PROBLEM: Render every line of the records below as a numbered list, skipping blank lines and leaving out the pictures.

AVAILABLE DATA:

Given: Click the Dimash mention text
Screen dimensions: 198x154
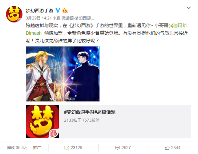Looking at the screenshot, I should point(34,33).
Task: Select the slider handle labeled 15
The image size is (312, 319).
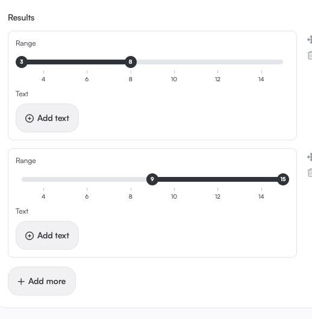Action: (x=283, y=179)
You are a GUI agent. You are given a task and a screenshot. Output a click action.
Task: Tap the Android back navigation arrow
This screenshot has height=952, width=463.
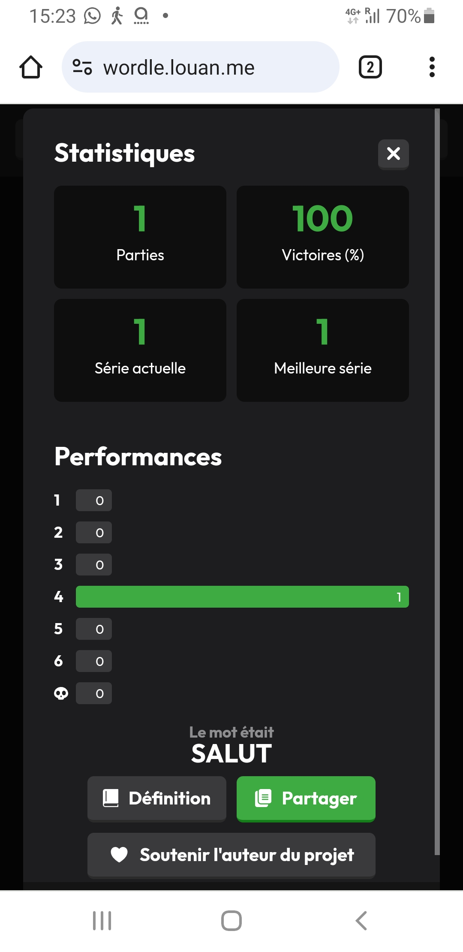coord(361,920)
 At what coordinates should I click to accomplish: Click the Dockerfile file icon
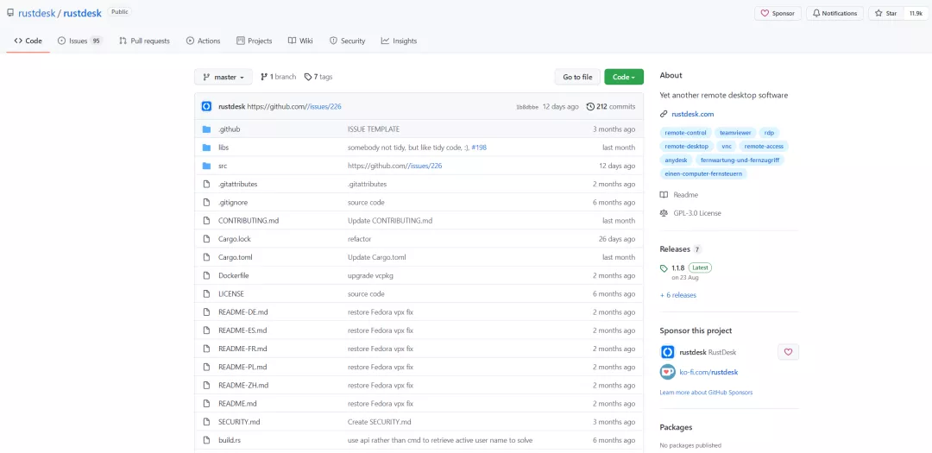click(206, 276)
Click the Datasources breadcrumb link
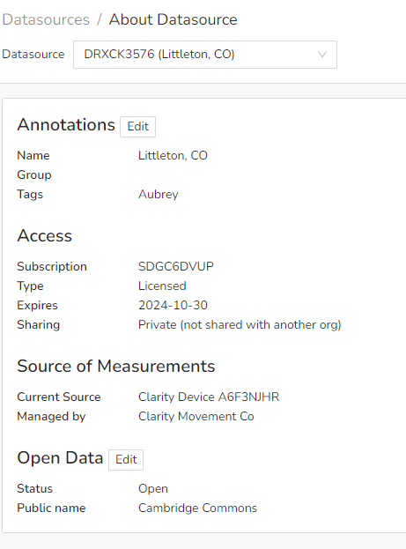The width and height of the screenshot is (406, 549). click(46, 19)
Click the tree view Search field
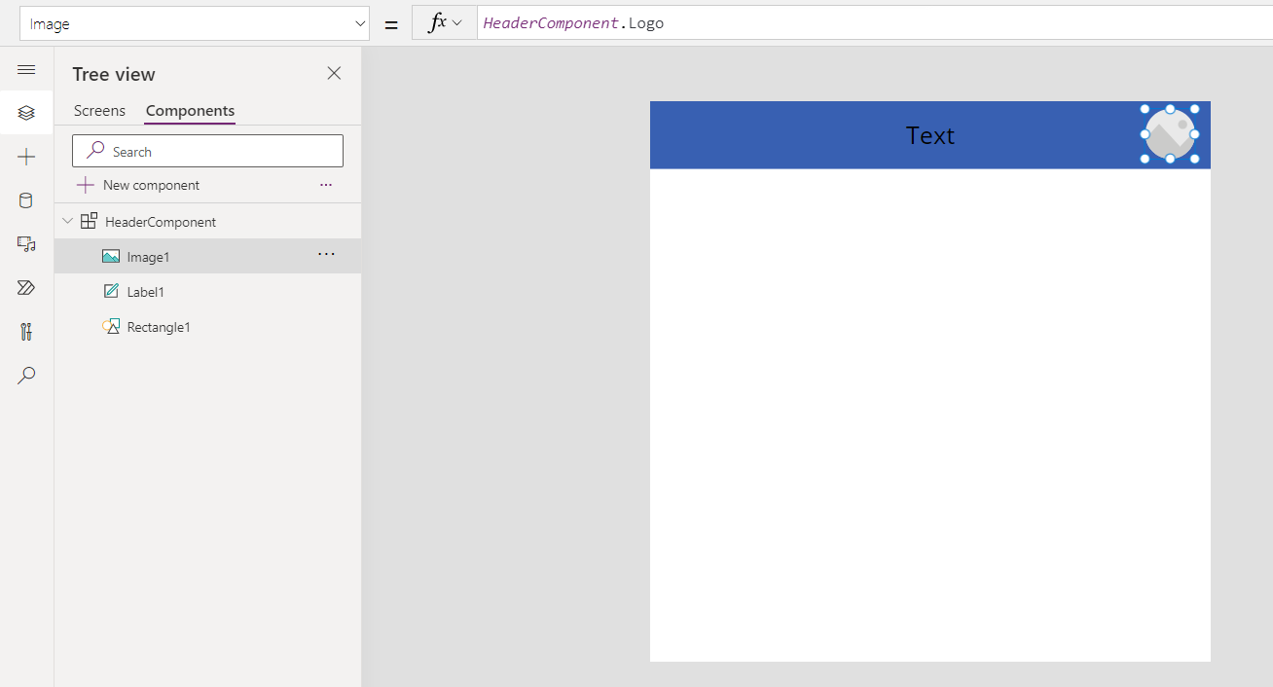The height and width of the screenshot is (687, 1273). pyautogui.click(x=207, y=151)
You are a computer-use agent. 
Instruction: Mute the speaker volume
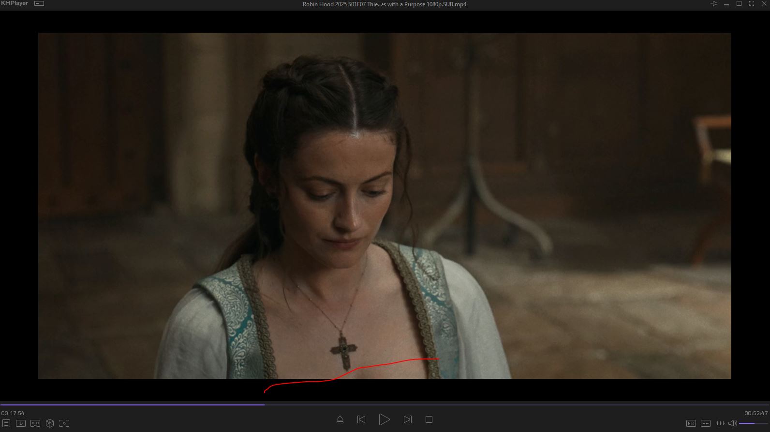(x=732, y=423)
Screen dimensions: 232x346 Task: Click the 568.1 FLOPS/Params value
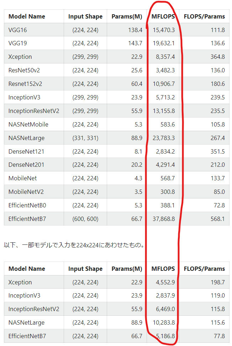218,219
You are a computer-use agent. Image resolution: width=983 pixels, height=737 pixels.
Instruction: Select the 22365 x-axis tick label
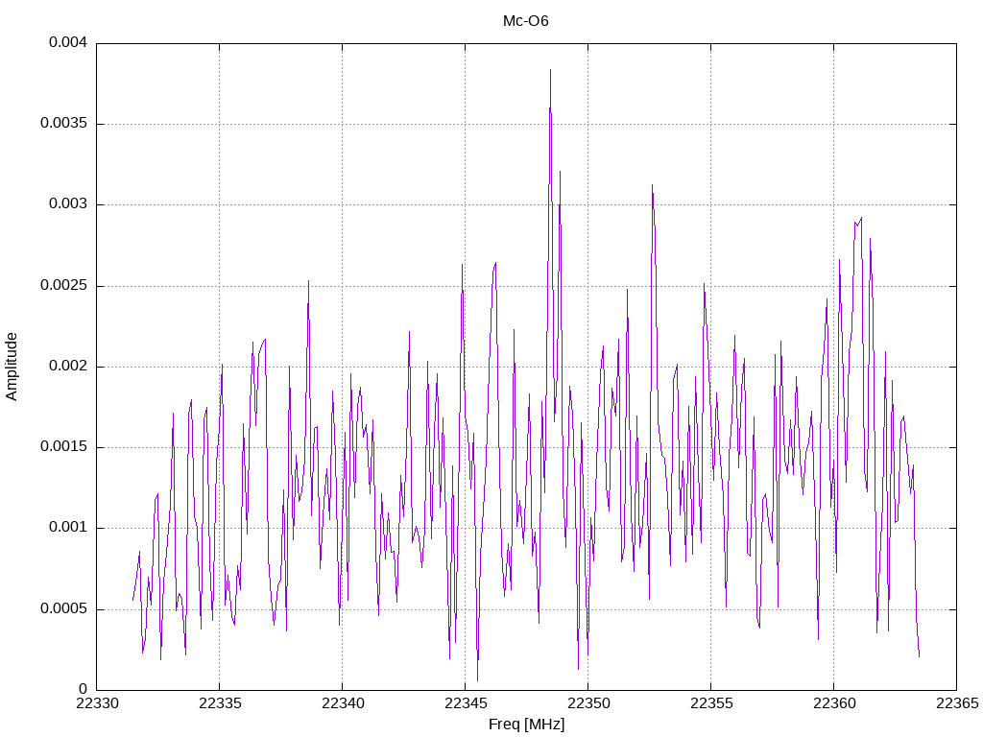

EXERCISE OUTPUT:
1. Given: Click the Dimash mention text
2. Screen dimensions: 198x154
3. Looking at the screenshot, I should point(34,33).
4. Task: Select the slider handle labeled 15
5. The image size is (312, 319).
6. Action: (x=283, y=179)
7. You are a GUI agent. You are given a task and a screenshot. Output a click action.
8. Task: Tap the Android back navigation arrow
9. This screenshot has height=952, width=463.
10. coord(361,920)
11.  At what coordinates should I click to accomplish: Click the Dockerfile file icon
12. click(206, 276)
13. Click the Datasources breadcrumb link
14. The width and height of the screenshot is (406, 549). click(46, 19)
15. Click the tree view Search field
16. The height and width of the screenshot is (687, 1273). pyautogui.click(x=207, y=151)
17. You are a computer-use agent. 
18. Instruction: Mute the speaker volume
19. (x=732, y=423)
20. Screen dimensions: 232x346 Task: Click the 568.1 FLOPS/Params value
21. 218,219
22. You are a computer-use agent. Image resolution: width=983 pixels, height=737 pixels.
23. Instruction: Select the 22365 x-axis tick label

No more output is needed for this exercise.